The Anglophone West District announced early Monday morning that 64 of the 69 schools would be dismissing three hours earlier than the usual dismissal time due to extreme temperatures.
The five remaining schools – Nasis Middle, Royal Road Elementary, Harvey High, McAdam High and Minto Elementary Middle schools – were not impacted because they have cooling systems, according to a social media post from the school district.
Cardy says a policy has now been put in place, allowing school districts to send students home for a “heat day.”
“The districts now have a tool, similar to the one they have to declare a snow day in the winter time, to declare a heat day based on a 40-degree-plus humidex reading,” explained Cardy.
All schools in the Anglophone East school district were dismissed early on Monday as well, and elementary school students were picked up for the day around 12:15 p.m.
“I was actually kind of nervous sending them in,” says Nicole Best, a mother in the Moncton area. “Because I kind of figured that they were either going to A – cancel it, or B – I’d have to come and pick them up in the heat.”
In the Anglophone South district, St. Stephen Middle, St. Stephen High, St.

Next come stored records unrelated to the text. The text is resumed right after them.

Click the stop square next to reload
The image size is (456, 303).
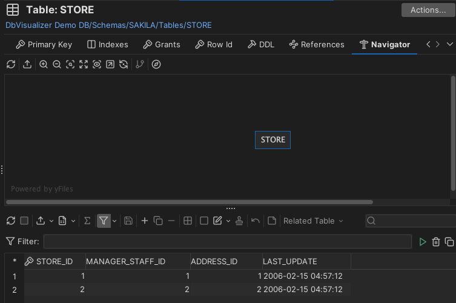(24, 221)
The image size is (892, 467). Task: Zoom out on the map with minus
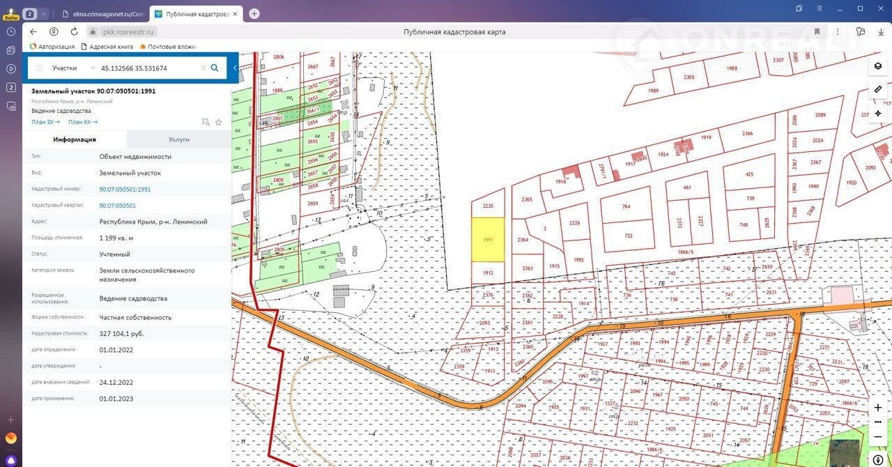click(x=878, y=436)
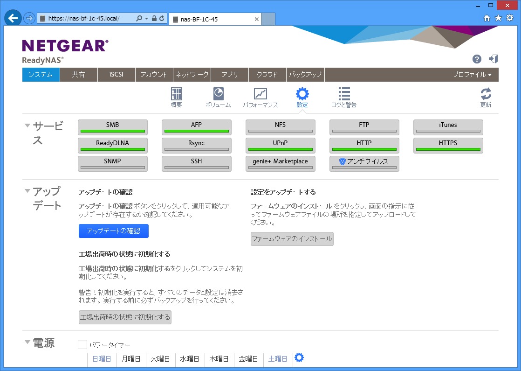Screen dimensions: 521x371
Task: Disable the SMB service
Action: (x=113, y=127)

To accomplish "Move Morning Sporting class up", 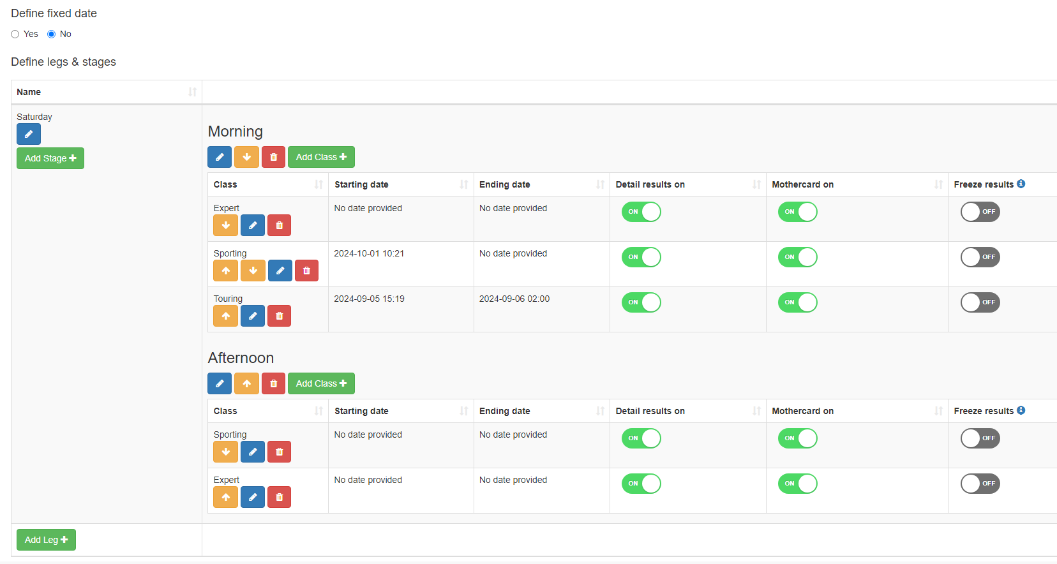I will 225,271.
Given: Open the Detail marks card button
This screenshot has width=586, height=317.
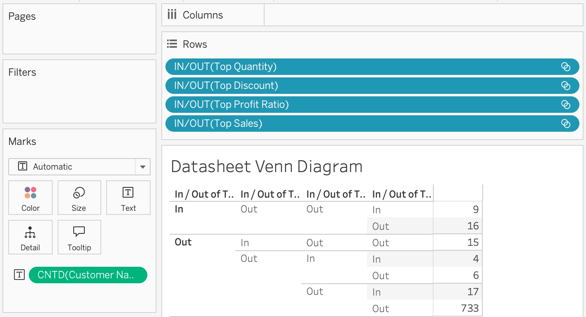Looking at the screenshot, I should pyautogui.click(x=30, y=237).
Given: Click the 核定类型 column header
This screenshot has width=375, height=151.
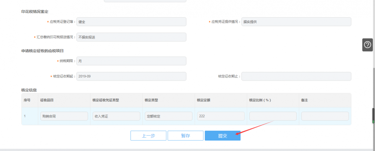Looking at the screenshot, I should [152, 100].
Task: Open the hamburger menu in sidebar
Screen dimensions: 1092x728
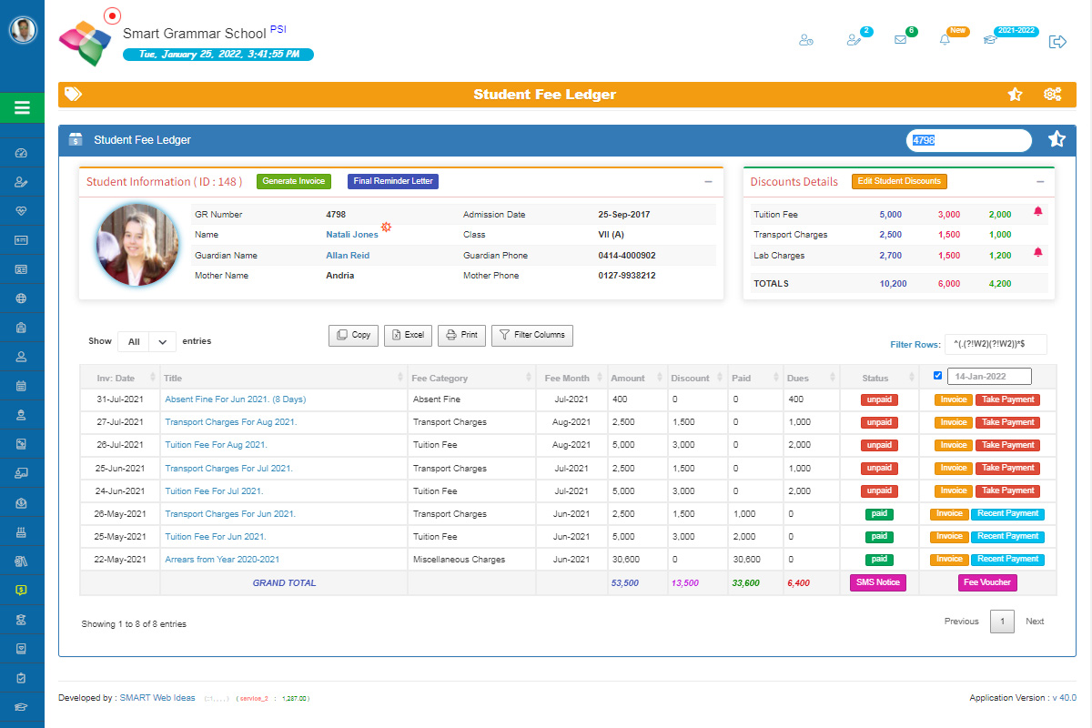Action: tap(22, 107)
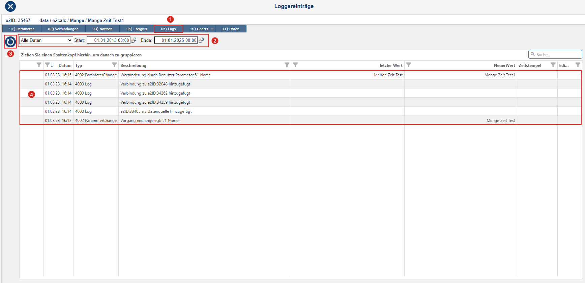
Task: Open filter for the letzter Wert column
Action: (x=295, y=65)
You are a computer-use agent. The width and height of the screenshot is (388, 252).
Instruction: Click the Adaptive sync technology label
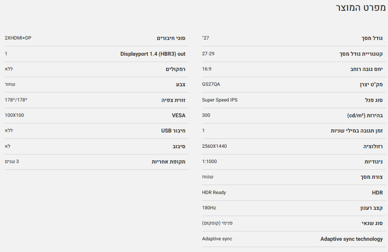point(352,239)
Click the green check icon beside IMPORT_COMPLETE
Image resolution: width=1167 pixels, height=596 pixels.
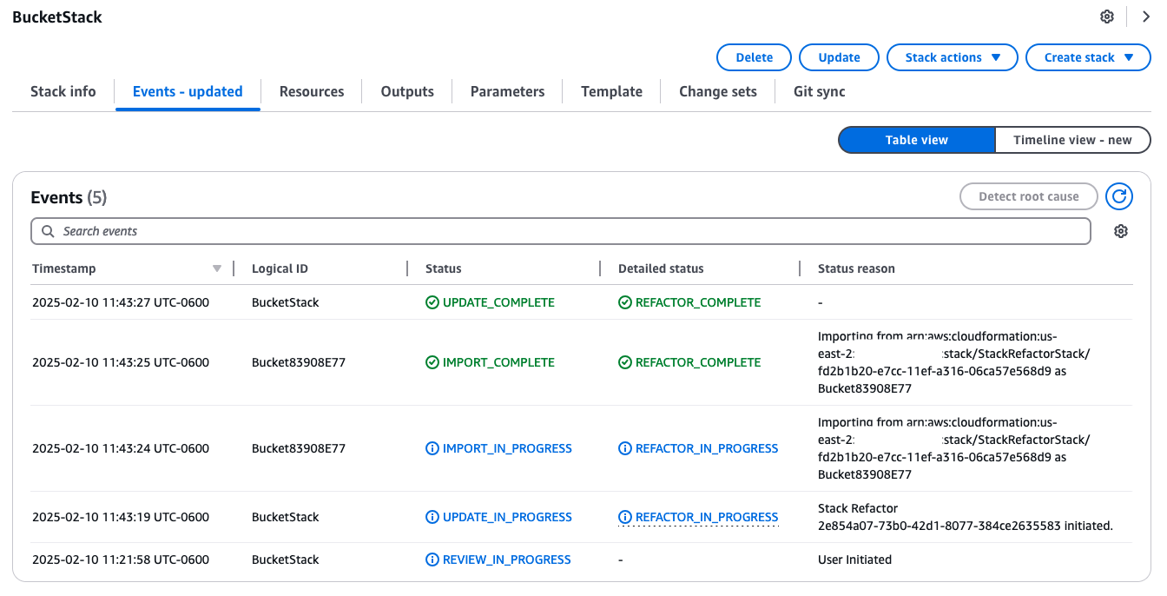tap(432, 363)
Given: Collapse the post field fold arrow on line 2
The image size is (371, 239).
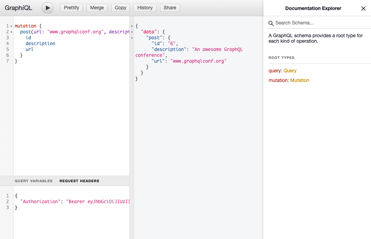Looking at the screenshot, I should (x=11, y=32).
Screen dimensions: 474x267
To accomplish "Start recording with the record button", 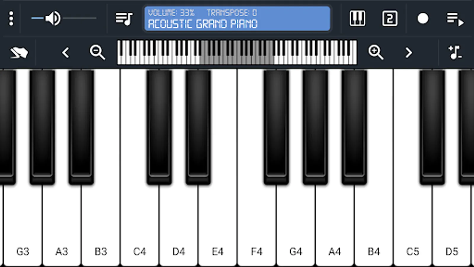I will tap(423, 19).
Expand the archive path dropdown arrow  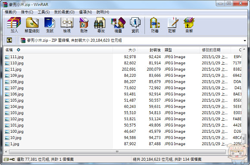tap(245, 40)
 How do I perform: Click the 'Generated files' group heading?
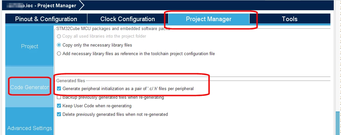71,81
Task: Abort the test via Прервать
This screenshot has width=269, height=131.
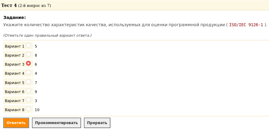Action: click(x=97, y=123)
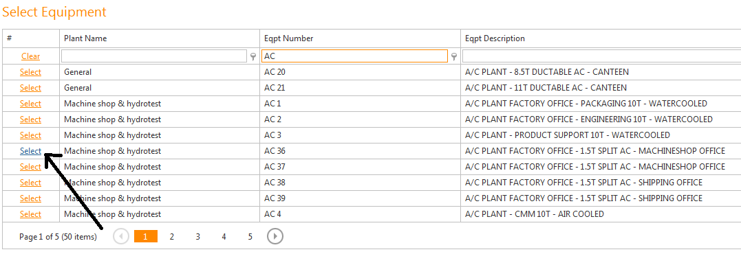Screen dimensions: 741x276
Task: Click the Eqpt Description filter field
Action: pyautogui.click(x=599, y=56)
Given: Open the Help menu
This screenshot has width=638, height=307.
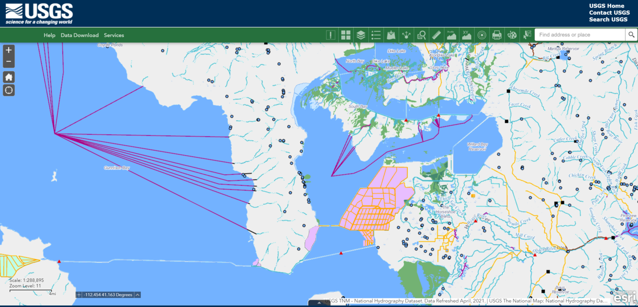Looking at the screenshot, I should point(49,35).
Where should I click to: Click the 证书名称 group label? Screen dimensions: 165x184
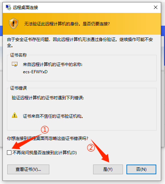tap(18, 55)
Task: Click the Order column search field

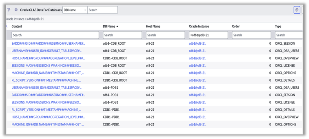Action: [251, 35]
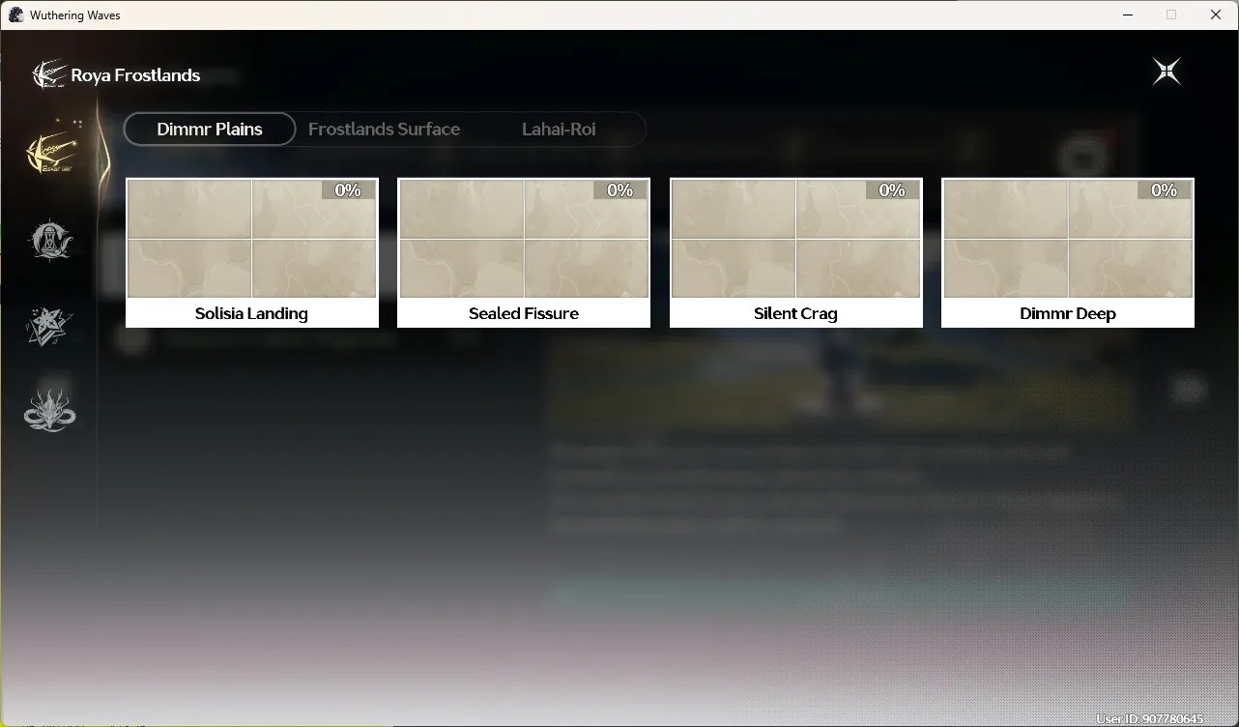This screenshot has width=1239, height=727.
Task: Click the Roya Frostlands title text
Action: 135,75
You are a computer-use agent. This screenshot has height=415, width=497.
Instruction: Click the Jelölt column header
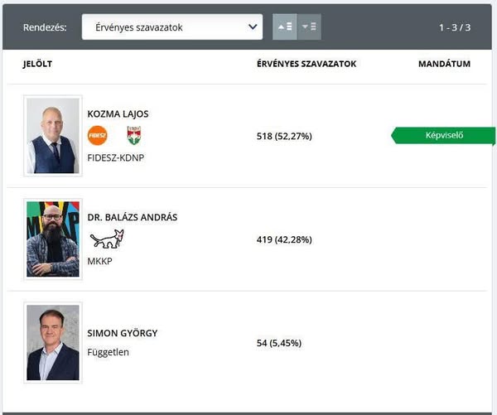point(39,64)
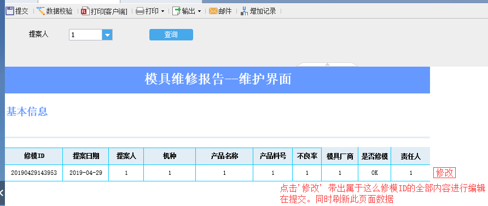Expand the 打印 dropdown arrow

163,11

Stephen Elementary, Milltown Elementary and Lawrence Station closed for students at noon, while Sussex Middle, Sussex Elementary, Sussex Corner Elementary, Apohaqui Elementary and Norton Elementary dismissed students at 1 p.m. – and Sussex Regional at 2:30 p.m.
While students were dismissed, teachers remained in schools for the remainder for the day.
“The goal is to get as many people out of the buildings as possible,” says Cardy. “Make those buildings a bit cooler and allow the teachers not to have to move around but to do some prep work and so on.”
Although a heat warning is in effect for most of Nova Scotia, schools in that province did not see any early dismissals – a decision that is causing concern for the president of the Nova Scotia Teachers Union, who says this is a potentially high-risk situation for students and staff.
“If it’s not safe for children to be masking in extreme heat, we can’t be sending them into school buildings where we know it’s going to be 40 [degrees],” says Paul Wozney.
“There’s no ventilation … we’ve got a collision of what’s medically unsafe and what’s unsafe from a Public Health perspective.”